Atravesando Central Park esta mañana he conocido a Meta, Meta Epstein, que tocaba partitas y preludios de Bach en el arpa, junto al estanque de la fuente de Bethesda, coronada por un ángel de bronce. Es uno de esos días en los que no sale lo que uno tenía proyectado y gracias a eso acaban siendo inesperadamente memorables. Salí de casa pronto, camino del Metropolitan, donde tenía pensado ver una exposición de escultura africana y de paso acercarme de nuevo a uno de mis caravaggios favoritos, La negación de San Pedro, pintado de esa manera áspera y sumaria que fue adoptando en sus últimos años, cuando huía sin sosiego de la condena a muerte. Entre mi casa y el Metropolitan, yendo a buen paso, se tarda menos de una hora, atravesando en diagonal el lado norte del parque, que en estos días soleados es un fulgor de colores otoñales, duplicados a veces en el agua lisa de los lagos.
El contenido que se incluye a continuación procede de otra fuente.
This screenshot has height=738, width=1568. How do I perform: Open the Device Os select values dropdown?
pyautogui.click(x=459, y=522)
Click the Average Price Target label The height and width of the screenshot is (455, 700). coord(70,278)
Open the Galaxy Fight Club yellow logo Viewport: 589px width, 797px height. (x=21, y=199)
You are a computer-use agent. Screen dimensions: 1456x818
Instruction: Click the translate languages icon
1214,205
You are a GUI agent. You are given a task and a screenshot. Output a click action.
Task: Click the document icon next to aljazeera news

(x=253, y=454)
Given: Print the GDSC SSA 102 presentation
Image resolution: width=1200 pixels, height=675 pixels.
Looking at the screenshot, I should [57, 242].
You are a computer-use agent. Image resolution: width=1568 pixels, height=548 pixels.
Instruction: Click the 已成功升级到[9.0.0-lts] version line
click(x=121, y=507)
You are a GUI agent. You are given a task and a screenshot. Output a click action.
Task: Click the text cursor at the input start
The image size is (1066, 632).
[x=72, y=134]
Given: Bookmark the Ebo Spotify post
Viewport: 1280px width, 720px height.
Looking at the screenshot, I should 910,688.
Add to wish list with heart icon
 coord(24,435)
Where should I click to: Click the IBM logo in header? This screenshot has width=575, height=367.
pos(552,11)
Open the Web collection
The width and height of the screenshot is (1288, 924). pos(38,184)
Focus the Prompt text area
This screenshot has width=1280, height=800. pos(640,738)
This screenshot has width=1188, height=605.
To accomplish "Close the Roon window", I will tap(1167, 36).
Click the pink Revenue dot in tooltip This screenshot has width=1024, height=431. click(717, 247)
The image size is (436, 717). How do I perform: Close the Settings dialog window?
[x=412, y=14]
Pero no me había acordado de que el Metropolitan cierra los lunes. Me encontré a media mañana sin nada que hacer. Ni siquiera tenía la mala conciencia de no haber escrito, porque ayer por la tarde había dejado terminado mi artículo para el sábado que viene. Como andar acaba siendo un vicio seguí bajando por la Quinta Avenida, por la acera ancha de las torres de apartamentos de los multimillonarios, impoluta siempre, en esa ciudad de calles sucias, con una penumbra fresca como de jardín privado. Por aquí me crucé una vez con Tom Wolfe, que iba vestido de Tom Wolfe de los pies a la cabeza, y casi corría sofocado, con sus botines blancos, como si llegara tarde a una convención o a una fiesta privada para imitadores de Tom Wolfe.
A la altura de la 72 he vuelto a entrar en el parque, junto al estanque en el que navegan maquetas teledirigidas de veleros. Y un poco más allá, hacia el final de un sendero, he empezado a escuchar una partita de Bach. Se oía la música traída por la misma brisa que removía las hojas de los árboles, mezclada luego con un caudal de agua, la de la fuente de Bethesda. En la plazoleta, delante del estanque, una mujer de pelo muy negro y muy revuelto y cara muy morena tocaba Bach deslizando las dos manos por las cuerdas del arpa. Un arpa no se sabe si es un instrumento musical o un monumento o al menos una parte de un templo dedicado a la música. El brillo del sol hacía más visible la vibración de las cuerdas. Entre los turistas que se hacen fotos, entre la gente que charla por el móvil sentada en los bancos, esta mujer menuda toca Bach en el arpa y la música conmueve más porque uno siente de golpe que no es una añadidura sino un elemento natural de la mañana, como el sol polvoriento de noviembre o el sonido del agua o el temblor de las hojas secas a punto de desprenderse de los árboles.
Dejo un dólar en la bolsa de las propinas y la arpista me sonríe con un gesto de gracias. Tiene los ojos muy vivos y una piel muy curtida, una piel de intemperie tibetana o andina. Me siento cerca y la mujer mira de soslayo de vez en cuando hacia mí. Toca con gentileza y precisión y parece que la música surgiera sin ningún esfuerzo de la resistencia y el roce de las cuerdas y los gestos de las manos. Cuando para de tocar viene a saludarme y me trae un disco. Se llama Meta y es de Nueva York. Toca el arpa desde que tenía once años. Tiene un primer premio en el Conservatorio de París y ha estado viviendo y tocando mucho tiempo en Canadá. Le pregunto cómo es que viene a tocar al parque. Me dice que le gusta tocar donde todo el mundo pueda oirla, donde la gente pueda disfrutar de la música igual que disfruta de los árboles o del sosiego, o de ese sonido del agua que en vez de distraer la atención resalta la cualidad de flujo natural que hay en Bach, como una emanación sin principio ni fin que lleva por dentro sin mostrarla la disciplina de su forma.
Meta mira el reloj. Ya es hora de irse. Preparar el arpa para la marcha casi equivale a levantar un campamento nómada. Me dice que seguirá viniendo hasta que empiece a hacer frío. Envuelve el arpa en su funda enorme, con algo de tienda de pastores de la estepa, la eleva con un pedal sobre su carretilla, cuelga de ella bolsas y paquetes. Antes de despedirnos me deja que le haga una foto.